Given exercise - Print the part of the Million Doll article from "ミリオンドール (Mirion Dōru)" to "Earth Star (print)", word for word.

Extract -
* START *

- Cover of the first tankōbon volume released by Earth Star Entertainment

ミリオンドール (Mirion Dōru)
- Written by: Ai
- Published by: Comic Smart (webcomic) Earth Star Entertainment (print)
- Imprint: Earth Star Comics
- Magazine: Ganma! (webcomic) Comic Earth Star (print)
- Original run: December 11, 2013 – November 5, 2016
- Volumes: 2
- Directed by: Keiichiro Kawaguchi (1) Tomio Yamauchi (6–12)
- Written by: Momoko Murakami
- Studio: Asahi Production
- Licensed by: Crunchyroll
- Original network: Tokyo MX, Sun TV, AT-X
- Original run: July 6, 2015 – September 21, 2015
- Episodes: 12

= Million Doll =

Japanese manga and anime series

Million Doll (ミリオンドール, Mirion Dōru) is a Japanese web manga written and illustrated by Ai. It began serialization on Comic Smart's free manga website Ganma! in December 2013 and has since been collected into two tankōbon volumes. An anime television series adaptation by Asahi Production aired from July to September 2015.

==Plot==
Sūko is an idol-loving shut-in who uses the power of the internet to make relatively unknown idols popular. Ryū-san, on the other hand, is a passionate idol otaku who always attends performances by whoever his favorite artist of the moment is. Sūko uses her prowess to popularise the local idol group, Itorio, while Ryū-san focuses his support on the underground idol, Mariko. The competitiveness of these two otakus to promote their respective idols to stardom changes their careers forever.

==Characters==
===Idol fanatics===
- Sūko (すう子)

* END *

Data block -

* START *

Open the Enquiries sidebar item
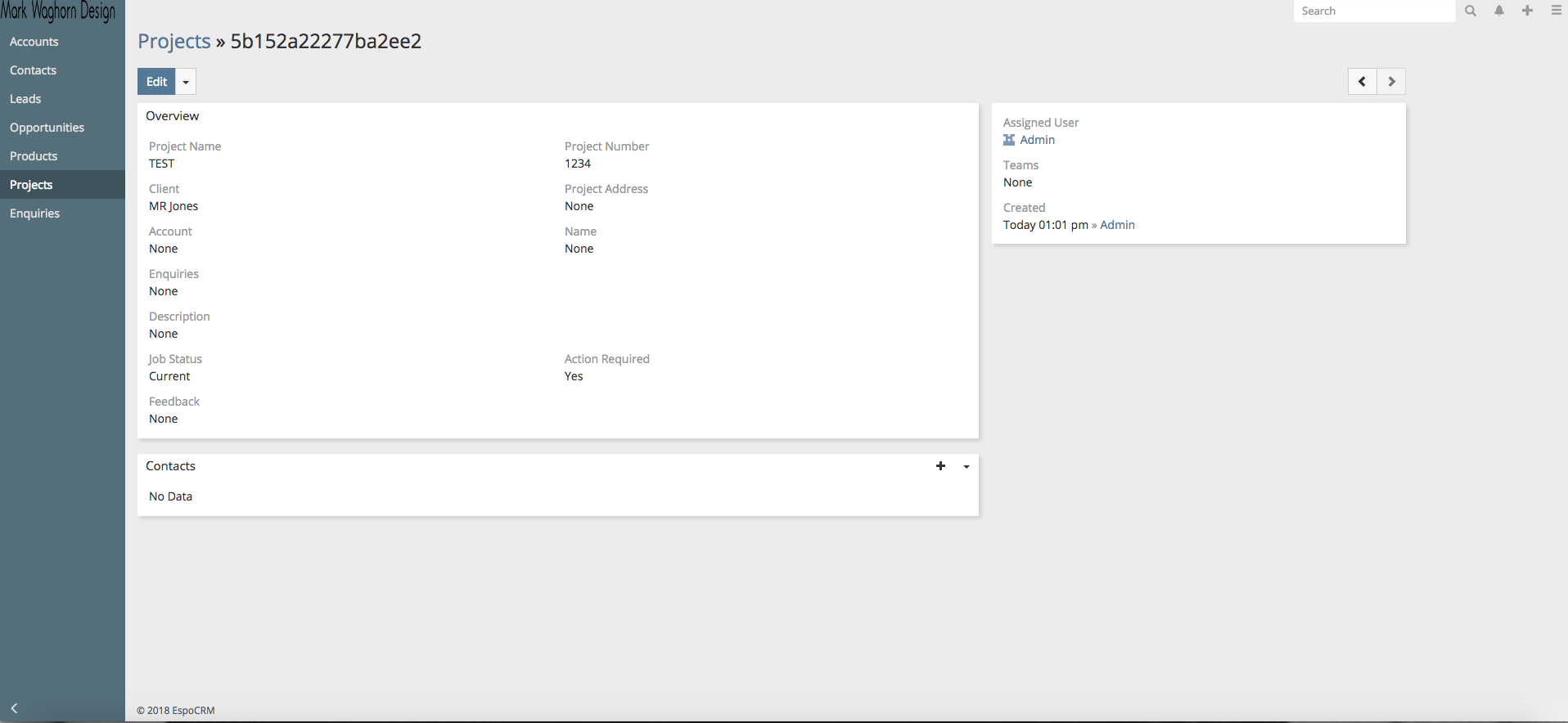The height and width of the screenshot is (723, 1568). pyautogui.click(x=34, y=213)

* END *

Task response -
ミリオンドール (Mirion Dōru)
- Written by: Ai
- Published by: Comic Smart (webcomic) Earth Star Entertainment (print)
- Imprint: Earth Star Comics
- Magazine: Ganma! (webcomic) Comic Earth Star (print)